Pela vastidão do seu território, o Brasil abriga dentro de si próprio o fenômeno migratório, na forma de trabalhadores que buscam emprego no corte da cana em São Paulo, ou na colheita de café no sul de Minas.

 

Eles procedem dos estados nordestinos, mas também do norte de Minas. Em sua grande maioria são homens, que deixam sua região, e permanecem a maior parte do ano distantes de suas famílias.

 

Um dos trabalhos que a Pastoral dos Migrantes realiza com eles, além de acompanhá-los nos problemas que enfrentam, é manter o contato com a região de origem, facilitando a comunicação com suas famílias.  Isto ajuda a humanizar a situação que vivem, incentivando-os a conservarem as motivações, que os levaram a buscar longe da própria casa a oportunidade para garantirem com seu trabalho o sustento de suas famílias.

 

No ambiente urbano, com os migrantes latinos, uma das atividades da Pastoral dos Migrantes, além de ajudar na regularização dos documentos, é preservar sua cultura, e propiciar encontros de integração entre os migrantes e a população local.  É uma presença muito válida, que não só ameniza os problemas cotidianos, mas ajuda os migrantes a assumirem seus direitos e a se afirmarem como cidadãos integrados no novo contexto humano onde passam a viver.

 

Mas o fenômeno migratório hoje em dia é muito mais vasto e complexo. Ele assume caráter dramático em diversas partes do mundo, sobretudo nas linhas de fronteira que separam o Norte rico do Sul pobre. Isto já é sobejamente conhecido.

 

As migrações sempre suscitaram grandes transformações, e os migrantes acabam se tornando protagonistas de mudanças.

 

Acontece que a situação atual aponta para outra dimensão do fenômeno migratório. Só os migrantes serão capazes de deter a dinâmica suicida do processo econômico em andamento, que está levando à depredação da natureza e comprometendo o equilíbrio ambiental do planeta.

 

Com sua dramática situação, denunciam a contradição de um processo de desenvolvimento excludente e predatório, que não só é injusto, mas suicida em sua dinâmica, que ele mesmo é incapaz de deter.

 

Na verdade, o atual modelo de desenvolvimento tem uma dinâmica interna irrefreável. Precisa ser sustado de fora. Deixado a si próprio, se torna irreversível. Basta conferir algumas situações. A China, por exemplo, não vai querer deter o seu crescimento, e acelera sua voracidade de matérias primas. Os bancos não vão querer diminuir seus lucros.
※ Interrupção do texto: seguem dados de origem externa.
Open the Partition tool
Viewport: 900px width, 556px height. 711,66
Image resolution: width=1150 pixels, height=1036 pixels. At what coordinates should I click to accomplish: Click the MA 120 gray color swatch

A indústria quer se expandir.  O Brasil só pensa em crescer, a Índia também. Isto é, todos estão a fim de acelerar o processo, não de detê-lo. 

 

Em meio a isto, os migrantes, com sua presença teimosa, com sua insistência organizada, com sua irrefutável postulação, deixam clara a necessidade de repensar todo o processo, porque ele perdeu racionalidade. Além de perverso, tornou-se destruidor de sua sobrevivência, porque compromete a vida do planeta.

 

Parece se comprovar o ditado que ironicamente era atribuído ao liberalismo: “Fiat quaestus, et pereat mundus!”, “haja lucro, e pereça o mundo!”.  Havia a suposição tranqüila de que o mundo nunca iria perecer, e o lucro poderia aumentar ao infinito. Agora, aumentam os temores de que o mundo pode, de fato, perecer pelo colapso do sistema vital de nosso planeta, provocado pelo desvario do sistema econômico.

 

Os migrantes podem se tornar os protagonistas da inversão de rumo. Eles podem trazer de volta o respeito à natureza e a convivência sóbria e solidária entre todos. Para que nosso planeta continue casa de vida e habitação digna para todos.